INTERVENTIONS AND METHODOLOGIES TO REDUCE HUMAN FOOD-BORNE BACTERIAL PATHOGENS IN CHICKENS
Location: Poultry Microbiological Safety Research
Title: Eggshell bacterial contamination of non-washed and washed eggs from caged and cage-free hens
Submitted to: International Poultry Forum Proceedings
Publication Type: Abstract Only
Publication Acceptance Date: October 10, 2008
Publication Date: January 26, 2009
Citation: Hannah, J.F., Wilson, J.L., Cox Jr, N.A., Richardson, L.J., Cason Jr, J.A., Buhr, R.J. 2009. Eggshell bacterial contamination of non-washed and washed eggs from caged and cage-free hens.

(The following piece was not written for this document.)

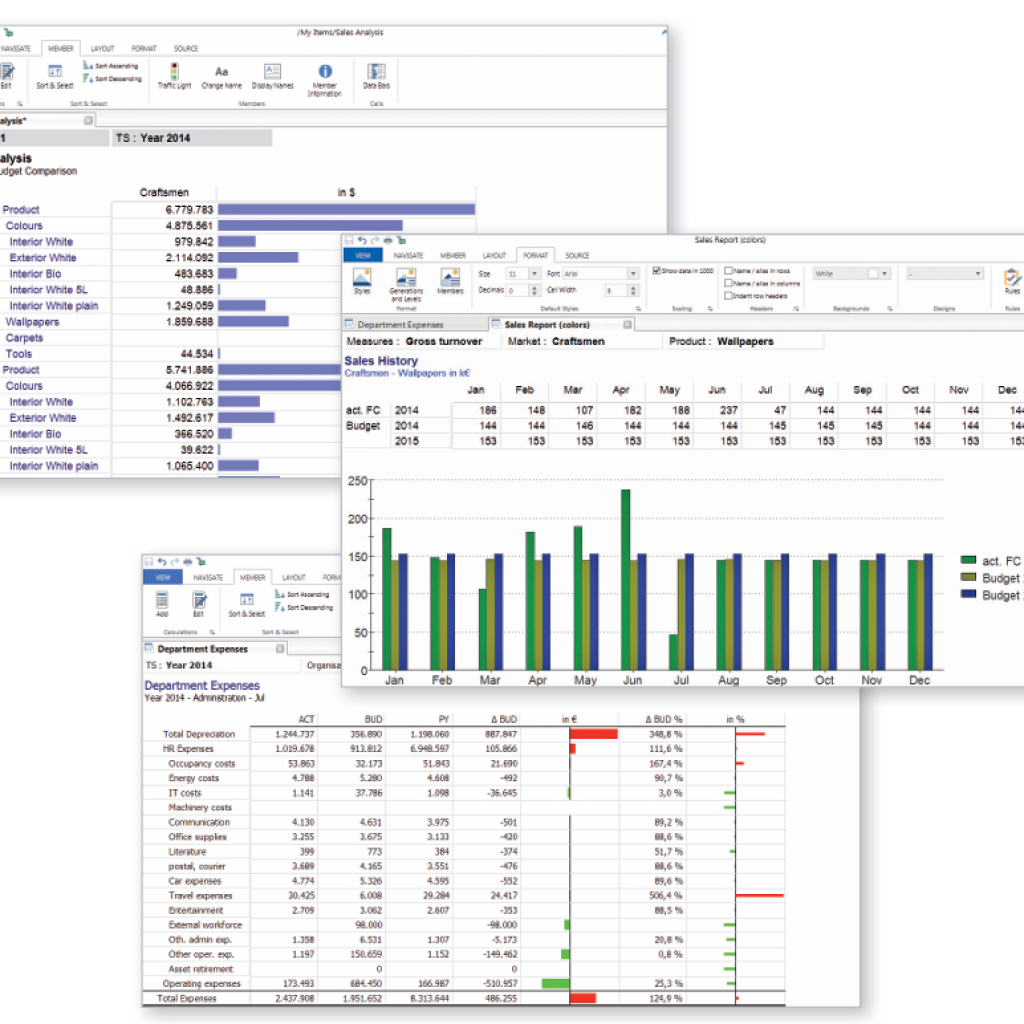Click the Rules icon in Sales Report ribbon
Screen dimensions: 1024x1024
pyautogui.click(x=1012, y=277)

International Poultry Forum Proceedings. 88(S1):M12. P.136-137.
This study was conducted to evaluate the microbiology of non-washed and washed table eggs obtained from caged and cage-free laying hens housed on either all shavings or all wire slat environments. Both Hy-Line W-37 white and Hy-Line brown strains were used. On each of four replication sample days (at 24, 28, 32, 36 wk of age), 20 eggs were collected from each pen for bacterial analysis (n=120). Ten of the eggs collected from each pen were washed for 1 min with a commercial egg washing solution (50 C, pH 11), while the remaining 10 eggs were not washed prior to sampling the eggshell and membranes (crush-and-rub) for aerobic bacteria (APC), Escherichia coli (E. coli ), and coliforms. Non-washed eggs produced in an all shavings environment had slightly higher bacteria numbers (APC 4.4 and coliforms 1.1 log10 cfu/mL) than eggs produced on slats (APC 3.9 and coliforms 1.1 log10 cfu/mL), which had significantly higher (P< 0.05) bacteria numbers than eggs produced in cages (APC 3.2 and coliforms 0.7 log10 cfu/mL). The washing of eggs from hens in cages, on shavings, and on slats significantly reduced APC counts by 1.1, 1.7, and 1.7 log10 cfu/mL of rinsate, respectively. E. coli and coliform counts were not influenced by housing type and were not significantly reduced by washing. Laying hen strain had no effect on eggshell bacteria recovery levels. No significant differences were found in APC, E. coli, and coliform counts on eggs obtained from the three housing types following washing. These results indicate that eggshell bacteria levels are similar following washing for eggs from hens housed in these cage and cage-free environments.